Gallique de Vibert, 1839
‘Alain Blanchard’
Hybride de Thé, Gillot, 1931
‘Soeur Thérèse’
  • Roses Anciennes

    Certaines rappellent l’histoire de la Normandie, comme ‘Robert le Diable’ (avant 1837), ‘Alain Blanchard’ (1839) ou trois roses ‘Jeanne d’Arc’ (1818, 1848 et 1909) (et aussi ‘La Pucelle’). ‘Fantin Latour’ (trouvée en Angleterre) honore le peintre des roses décédé à Buré dans l’Orne.

  • Roses contemporaines

    On peut mentionner aussi pour évoquer l’histoire de la Normandie : ‘Aristide Briand’ (1928), ‘Viking Queen’ (1963), ‘A Caen la Paix’ (1994); pour évoquer sa vie religieuse : ‘Thérèse de Lisieux’ (1992) et ‘Soeur Thérèse’ (1931); pour ce qui concerne sa vie artistique : ‘Le Cid’ (1995), ‘Jardin de Giverny’ (1992), ‘Christain Dior’ (1958), des roses américaines dédiées à Monet : ‘Claude Monet’ (1992) et ‘Monet’ de 1996, et bien d’autres encore. Des roses très récentes comme : 'Barbara Wirth' (2011), 'Jardin de Granville' (2010), 'Ma Normandie' (2009), 'Sourire du Havre' (2008).

    Présentation de l’histoire des roses

    La roseraie présente plus de 80 variétés de roses pour montrer l’évolution et l’origine des principaux groupes de roses cultivées du début du XIXe siècle à aujourd’hui.
    Pour les roses non remontantes, elle présente une dizaine de Galliques de la forme botanique (Rosa gallica, à fleurs simples à cinq pétales) aux fleurs les plus doubles de ‘Bizarre triomphant’ qui date d’avant la Révolution, les coloris vont du rose pâle au pourpre-brun noirâtre. Les rosiers Blancs ou Alba, au feuillage bleuté comme 'Cuisse de Nymphe' apportent la couleur blanche ou rose pâle. Les roses de Damas sont aussi de gros buissons, ‘Félicité Hardy’ (Hardy, 1831) une rose blanche célèbre. Certaines de ces Damas sont remontantes, comme la ‘Rose du Roi’ de Lelieur (1815) et ‘Sydonie’ (Vibert, 1847). Suivent les Centfeuilles avec ‘Petite de Hollande’ que l’on préférait appeler ‘Pompon des Dames’ à Rouen et les Moussus avec lesquels j’ai mis le ‘Chapeau de Napoléon’. Mais la roseraie se devait d’avoir aussi ‘Impératrice Joséphine’, une rose de Fracfort.

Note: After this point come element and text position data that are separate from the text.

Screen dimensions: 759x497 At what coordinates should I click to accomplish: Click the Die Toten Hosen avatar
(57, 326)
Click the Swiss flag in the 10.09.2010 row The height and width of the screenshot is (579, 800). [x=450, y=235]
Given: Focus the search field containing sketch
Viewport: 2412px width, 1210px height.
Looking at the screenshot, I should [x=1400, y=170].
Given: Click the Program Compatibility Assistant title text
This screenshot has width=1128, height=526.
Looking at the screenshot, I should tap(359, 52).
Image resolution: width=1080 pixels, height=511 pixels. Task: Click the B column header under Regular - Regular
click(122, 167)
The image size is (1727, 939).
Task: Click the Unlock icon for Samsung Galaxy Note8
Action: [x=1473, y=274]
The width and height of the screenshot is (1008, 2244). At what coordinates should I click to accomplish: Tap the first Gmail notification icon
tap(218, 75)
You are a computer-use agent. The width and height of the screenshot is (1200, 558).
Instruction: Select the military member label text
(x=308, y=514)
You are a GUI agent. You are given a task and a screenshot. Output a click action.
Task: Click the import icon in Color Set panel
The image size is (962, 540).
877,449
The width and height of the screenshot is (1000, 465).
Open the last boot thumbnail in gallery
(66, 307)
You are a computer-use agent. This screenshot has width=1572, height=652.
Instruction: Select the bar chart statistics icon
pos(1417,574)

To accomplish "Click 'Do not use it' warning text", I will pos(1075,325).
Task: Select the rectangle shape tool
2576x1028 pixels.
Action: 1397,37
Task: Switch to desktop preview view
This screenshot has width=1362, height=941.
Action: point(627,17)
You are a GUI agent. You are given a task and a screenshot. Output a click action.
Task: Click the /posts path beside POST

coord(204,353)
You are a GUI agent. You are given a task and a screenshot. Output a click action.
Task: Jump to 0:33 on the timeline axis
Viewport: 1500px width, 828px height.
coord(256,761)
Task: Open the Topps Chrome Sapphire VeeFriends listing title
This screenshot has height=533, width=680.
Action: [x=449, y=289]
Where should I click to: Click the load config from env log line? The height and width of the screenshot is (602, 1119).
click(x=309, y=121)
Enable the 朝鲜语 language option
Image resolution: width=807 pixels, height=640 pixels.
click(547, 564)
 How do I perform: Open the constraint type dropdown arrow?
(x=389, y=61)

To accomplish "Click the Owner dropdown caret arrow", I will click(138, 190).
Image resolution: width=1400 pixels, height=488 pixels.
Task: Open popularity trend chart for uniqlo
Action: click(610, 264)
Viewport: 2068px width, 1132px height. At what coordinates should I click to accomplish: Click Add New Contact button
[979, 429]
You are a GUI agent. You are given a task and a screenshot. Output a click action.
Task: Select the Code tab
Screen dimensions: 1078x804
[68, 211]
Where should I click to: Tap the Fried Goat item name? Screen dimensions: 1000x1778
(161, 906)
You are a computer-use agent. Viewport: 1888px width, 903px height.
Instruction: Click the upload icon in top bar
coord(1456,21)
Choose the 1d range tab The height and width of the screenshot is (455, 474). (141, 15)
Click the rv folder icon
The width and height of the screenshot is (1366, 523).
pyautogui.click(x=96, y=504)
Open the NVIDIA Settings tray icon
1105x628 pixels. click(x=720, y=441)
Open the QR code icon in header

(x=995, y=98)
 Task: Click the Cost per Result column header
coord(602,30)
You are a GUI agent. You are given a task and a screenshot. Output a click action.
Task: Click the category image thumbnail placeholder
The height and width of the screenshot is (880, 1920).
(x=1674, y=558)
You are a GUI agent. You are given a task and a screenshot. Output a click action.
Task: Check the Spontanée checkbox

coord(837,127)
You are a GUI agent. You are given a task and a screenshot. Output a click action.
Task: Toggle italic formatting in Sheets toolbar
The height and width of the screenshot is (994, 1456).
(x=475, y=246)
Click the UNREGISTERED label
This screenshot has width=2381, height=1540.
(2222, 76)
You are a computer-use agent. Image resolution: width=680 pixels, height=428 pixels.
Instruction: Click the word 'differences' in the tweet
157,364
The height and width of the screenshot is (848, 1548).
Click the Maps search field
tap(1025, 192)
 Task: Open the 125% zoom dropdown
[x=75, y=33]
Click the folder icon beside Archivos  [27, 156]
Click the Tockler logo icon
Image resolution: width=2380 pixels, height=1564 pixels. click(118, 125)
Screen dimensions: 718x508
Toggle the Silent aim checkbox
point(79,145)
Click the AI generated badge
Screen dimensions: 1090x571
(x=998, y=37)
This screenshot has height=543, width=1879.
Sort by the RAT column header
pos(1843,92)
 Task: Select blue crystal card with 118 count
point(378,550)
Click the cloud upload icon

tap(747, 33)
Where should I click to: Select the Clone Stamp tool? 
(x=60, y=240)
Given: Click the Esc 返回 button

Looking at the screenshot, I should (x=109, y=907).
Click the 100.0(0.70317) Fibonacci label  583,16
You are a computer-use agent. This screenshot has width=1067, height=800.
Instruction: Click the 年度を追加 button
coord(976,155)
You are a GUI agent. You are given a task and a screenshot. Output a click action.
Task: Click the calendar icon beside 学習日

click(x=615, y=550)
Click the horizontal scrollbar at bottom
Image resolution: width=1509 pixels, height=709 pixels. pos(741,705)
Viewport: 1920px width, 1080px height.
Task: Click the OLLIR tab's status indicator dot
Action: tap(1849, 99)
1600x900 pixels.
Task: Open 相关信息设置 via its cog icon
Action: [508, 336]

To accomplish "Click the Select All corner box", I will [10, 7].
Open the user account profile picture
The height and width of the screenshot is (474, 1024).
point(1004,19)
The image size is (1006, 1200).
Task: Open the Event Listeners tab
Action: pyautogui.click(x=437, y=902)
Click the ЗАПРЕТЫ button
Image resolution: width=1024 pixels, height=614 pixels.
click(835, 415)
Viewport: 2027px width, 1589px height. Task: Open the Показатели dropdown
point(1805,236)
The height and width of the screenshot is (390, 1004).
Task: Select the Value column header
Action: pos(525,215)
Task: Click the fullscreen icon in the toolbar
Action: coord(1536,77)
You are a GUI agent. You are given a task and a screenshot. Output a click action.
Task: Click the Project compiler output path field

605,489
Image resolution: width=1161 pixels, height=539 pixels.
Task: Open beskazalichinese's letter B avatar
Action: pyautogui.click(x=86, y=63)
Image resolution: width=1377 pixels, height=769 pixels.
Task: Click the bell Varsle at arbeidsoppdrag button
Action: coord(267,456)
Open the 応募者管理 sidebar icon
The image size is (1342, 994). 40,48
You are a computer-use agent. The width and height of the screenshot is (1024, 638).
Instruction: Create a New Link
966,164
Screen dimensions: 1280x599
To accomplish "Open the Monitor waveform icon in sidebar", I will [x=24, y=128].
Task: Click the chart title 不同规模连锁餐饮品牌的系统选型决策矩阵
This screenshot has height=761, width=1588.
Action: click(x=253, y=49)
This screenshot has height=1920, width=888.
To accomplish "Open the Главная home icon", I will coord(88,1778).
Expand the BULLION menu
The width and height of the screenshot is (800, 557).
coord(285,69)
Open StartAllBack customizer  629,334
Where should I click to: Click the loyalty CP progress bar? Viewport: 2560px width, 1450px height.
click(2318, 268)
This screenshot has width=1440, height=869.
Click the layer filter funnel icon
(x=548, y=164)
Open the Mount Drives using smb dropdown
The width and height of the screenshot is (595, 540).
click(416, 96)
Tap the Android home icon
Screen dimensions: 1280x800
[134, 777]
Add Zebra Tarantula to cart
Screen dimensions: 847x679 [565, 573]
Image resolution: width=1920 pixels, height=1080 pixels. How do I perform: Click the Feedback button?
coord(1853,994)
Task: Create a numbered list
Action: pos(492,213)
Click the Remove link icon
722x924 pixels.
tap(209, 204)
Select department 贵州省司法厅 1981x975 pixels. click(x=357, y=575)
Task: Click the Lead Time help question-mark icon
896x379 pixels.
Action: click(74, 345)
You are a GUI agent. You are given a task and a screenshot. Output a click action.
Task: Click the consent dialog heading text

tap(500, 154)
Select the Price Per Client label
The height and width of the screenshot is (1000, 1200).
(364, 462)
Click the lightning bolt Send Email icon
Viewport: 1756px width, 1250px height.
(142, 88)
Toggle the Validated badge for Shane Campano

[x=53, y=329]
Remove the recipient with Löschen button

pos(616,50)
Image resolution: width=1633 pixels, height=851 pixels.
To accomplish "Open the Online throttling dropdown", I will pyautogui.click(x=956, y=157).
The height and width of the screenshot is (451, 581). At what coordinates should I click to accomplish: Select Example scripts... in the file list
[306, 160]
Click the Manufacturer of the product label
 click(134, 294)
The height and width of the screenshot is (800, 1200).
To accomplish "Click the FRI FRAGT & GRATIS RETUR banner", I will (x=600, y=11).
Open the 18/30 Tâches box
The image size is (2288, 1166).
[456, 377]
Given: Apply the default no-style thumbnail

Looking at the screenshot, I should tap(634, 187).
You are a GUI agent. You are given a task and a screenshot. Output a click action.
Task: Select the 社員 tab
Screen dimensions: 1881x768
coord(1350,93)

On sait que c’est Joséphine qui, à La Malmaison, au tout début du XIXe siècle, lança la passion pour les roses. Parmi ces roses anciennes, on pourra remarquer deux Galliques la 'Rose de Provins' connue depuis le XIIIe siècle, ou 'La belle sultane' connue depuis la Renaissance.
    J’ai regrouppé les toutes premières roses importées de Chine, c’est à dire les Chine comme ‘Old Blush’, le ‘Rosier du Bengale rouge’, et des Thé.. La même démarche a été faite pour les Noisette avec ‘Rose Noisette’ (Noisette Ph., 1816) et les Bourbon avec la ‘Rose Édouard’ obtenue à l'île Bourbon, aujourdhui La Réunion et ‘Reine des Ile-Bourbon’ (Mauget, 1834). Pour les Hybrides Remontants, quelques rosiers types sont plantés : ‘Rose de la Reine’ (Laffay, 1842), ‘Baronne Prévost’ (Desprez, 1842), ‘Général Jacqueminot’ (Roussel, 1853).

    Le premier Hybride de Thé, Guillot, 1867
    ‘La France’
    Rose Anglaise de Austin, 1984
    ‘Heritage’

    On arrive avec ‘La France’ (Guillot fils, 1867) aux Hybrides de Thé. ‘La France’ avec l’anglaise ‘Lady Fitz William’ (Bennett, 1882), ont donné ‘Mrs WJ Grant’ (Dickson, 1895). A ces trois roses, j’ai joint la belge ‘Pascali’ de Louis Lens (1963). Une plate-bande est dédiée à la recherche du jaune dans les roses cultivées, en commençant avec ‘Perle d’Or’ (Rambaux, 1883) et ‘Soleil d’Or’ de Pernet-Ducher (1900), puis en continuant par ‘Mme Antoine Meilland’ (Meilland, 1939) et les très contemporaines ‘Graham Thomas’ (Austin 1983, une Rose Anglaise donc) et ‘Souvenir de Marcel Proust’ (Delbard, 1993). La dernière plate-bande de l’histoire des roses apporte quelques Polyanthas dont (Mignonette, Guillot fils, 1875) et se termine avec des Roses Rétro : des Roses Anglaises d’Austin ‘Heritage’ (1984), puis des Générosa de Guillot-Massad comme ‘Martine Guillot’ (1996).


    Plan région de Beaumont-le-Hareng

    Visite de la Roseraie

    Pour 2016, la visite de la roseraie dévastée par des chevreuils, est annulée.